> **Problem statement**: The records that follow must be reproduced in full, exactly as written.

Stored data
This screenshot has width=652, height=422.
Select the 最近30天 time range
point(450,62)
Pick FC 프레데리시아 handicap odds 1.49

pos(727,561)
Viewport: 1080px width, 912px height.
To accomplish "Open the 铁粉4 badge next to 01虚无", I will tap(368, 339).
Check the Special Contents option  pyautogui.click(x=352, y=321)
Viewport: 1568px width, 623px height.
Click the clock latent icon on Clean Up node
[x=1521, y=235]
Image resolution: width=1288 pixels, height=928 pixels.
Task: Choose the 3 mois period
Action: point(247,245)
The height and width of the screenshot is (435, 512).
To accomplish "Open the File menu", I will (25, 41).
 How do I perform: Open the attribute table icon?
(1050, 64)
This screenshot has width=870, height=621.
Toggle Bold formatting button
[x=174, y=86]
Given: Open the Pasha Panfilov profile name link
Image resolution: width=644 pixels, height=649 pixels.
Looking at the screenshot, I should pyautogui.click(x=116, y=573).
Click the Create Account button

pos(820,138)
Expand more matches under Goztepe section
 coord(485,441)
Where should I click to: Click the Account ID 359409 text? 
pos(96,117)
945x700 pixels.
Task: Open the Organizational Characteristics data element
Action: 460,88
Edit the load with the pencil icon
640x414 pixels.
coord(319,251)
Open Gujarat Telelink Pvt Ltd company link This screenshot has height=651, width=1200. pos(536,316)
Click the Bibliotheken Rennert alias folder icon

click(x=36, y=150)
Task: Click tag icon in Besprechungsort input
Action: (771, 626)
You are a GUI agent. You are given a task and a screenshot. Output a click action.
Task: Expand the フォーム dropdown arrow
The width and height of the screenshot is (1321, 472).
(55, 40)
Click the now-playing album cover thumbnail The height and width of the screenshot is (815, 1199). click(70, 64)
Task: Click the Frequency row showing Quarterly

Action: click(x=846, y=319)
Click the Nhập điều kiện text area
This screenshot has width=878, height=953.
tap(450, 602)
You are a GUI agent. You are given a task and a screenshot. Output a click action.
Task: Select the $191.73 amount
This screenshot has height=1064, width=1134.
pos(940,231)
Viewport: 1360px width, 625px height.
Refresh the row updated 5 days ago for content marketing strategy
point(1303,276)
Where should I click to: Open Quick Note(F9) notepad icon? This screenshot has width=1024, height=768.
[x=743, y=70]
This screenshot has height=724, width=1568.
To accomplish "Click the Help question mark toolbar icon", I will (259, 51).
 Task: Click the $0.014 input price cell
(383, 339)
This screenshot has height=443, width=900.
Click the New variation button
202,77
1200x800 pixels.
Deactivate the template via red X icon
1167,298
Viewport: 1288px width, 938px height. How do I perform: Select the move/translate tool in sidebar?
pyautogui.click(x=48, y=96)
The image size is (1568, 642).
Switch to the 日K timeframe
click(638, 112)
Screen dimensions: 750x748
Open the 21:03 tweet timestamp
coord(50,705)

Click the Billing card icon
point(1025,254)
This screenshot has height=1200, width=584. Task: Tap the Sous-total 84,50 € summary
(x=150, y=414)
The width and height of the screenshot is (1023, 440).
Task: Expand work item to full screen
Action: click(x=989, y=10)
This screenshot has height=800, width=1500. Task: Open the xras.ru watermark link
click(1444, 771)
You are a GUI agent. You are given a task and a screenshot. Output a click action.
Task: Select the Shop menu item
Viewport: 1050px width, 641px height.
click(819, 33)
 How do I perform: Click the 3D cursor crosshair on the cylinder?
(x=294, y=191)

> **Response box**:
This screenshot has width=652, height=422.
Select the 最近30天 time range
point(450,62)
Pick FC 프레데리시아 handicap odds 1.49

pos(727,561)
Viewport: 1080px width, 912px height.
To accomplish "Open the 铁粉4 badge next to 01虚无", I will tap(368, 339).
Check the Special Contents option  pyautogui.click(x=352, y=321)
Viewport: 1568px width, 623px height.
Click the clock latent icon on Clean Up node
[x=1521, y=235]
Image resolution: width=1288 pixels, height=928 pixels.
Task: Choose the 3 mois period
Action: point(247,245)
The height and width of the screenshot is (435, 512).
To accomplish "Open the File menu", I will (25, 41).
 How do I perform: Open the attribute table icon?
(1050, 64)
This screenshot has width=870, height=621.
Toggle Bold formatting button
[x=174, y=86]
Given: Open the Pasha Panfilov profile name link
Image resolution: width=644 pixels, height=649 pixels.
Looking at the screenshot, I should pyautogui.click(x=116, y=573).
Click the Create Account button

pos(820,138)
Expand more matches under Goztepe section
 coord(485,441)
Where should I click to: Click the Account ID 359409 text? 
pos(96,117)
945x700 pixels.
Task: Open the Organizational Characteristics data element
Action: 460,88
Edit the load with the pencil icon
640x414 pixels.
coord(319,251)
Open Gujarat Telelink Pvt Ltd company link This screenshot has height=651, width=1200. pos(536,316)
Click the Bibliotheken Rennert alias folder icon

click(x=36, y=150)
Task: Click tag icon in Besprechungsort input
Action: (771, 626)
You are a GUI agent. You are given a task and a screenshot. Output a click action.
Task: Expand the フォーム dropdown arrow
The width and height of the screenshot is (1321, 472).
(55, 40)
Click the now-playing album cover thumbnail The height and width of the screenshot is (815, 1199). click(70, 64)
Task: Click the Frequency row showing Quarterly

Action: click(x=846, y=319)
Click the Nhập điều kiện text area
This screenshot has width=878, height=953.
tap(450, 602)
You are a GUI agent. You are given a task and a screenshot. Output a click action.
Task: Select the $191.73 amount
This screenshot has height=1064, width=1134.
pos(940,231)
Viewport: 1360px width, 625px height.
Refresh the row updated 5 days ago for content marketing strategy
point(1303,276)
Where should I click to: Open Quick Note(F9) notepad icon? This screenshot has width=1024, height=768.
[x=743, y=70]
This screenshot has height=724, width=1568.
To accomplish "Click the Help question mark toolbar icon", I will (259, 51).
 Task: Click the $0.014 input price cell
(383, 339)
This screenshot has height=443, width=900.
Click the New variation button
202,77
1200x800 pixels.
Deactivate the template via red X icon
1167,298
Viewport: 1288px width, 938px height. How do I perform: Select the move/translate tool in sidebar?
pyautogui.click(x=48, y=96)
The image size is (1568, 642).
Switch to the 日K timeframe
click(638, 112)
Screen dimensions: 750x748
Open the 21:03 tweet timestamp
coord(50,705)

Click the Billing card icon
point(1025,254)
This screenshot has height=1200, width=584. Task: Tap the Sous-total 84,50 € summary
(x=150, y=414)
The width and height of the screenshot is (1023, 440).
Task: Expand work item to full screen
Action: click(x=989, y=10)
This screenshot has height=800, width=1500. Task: Open the xras.ru watermark link
click(1444, 771)
You are a GUI agent. You are given a task and a screenshot. Output a click action.
Task: Select the Shop menu item
Viewport: 1050px width, 641px height.
click(819, 33)
 How do I perform: Click the 3D cursor crosshair on the cylinder?
(x=294, y=191)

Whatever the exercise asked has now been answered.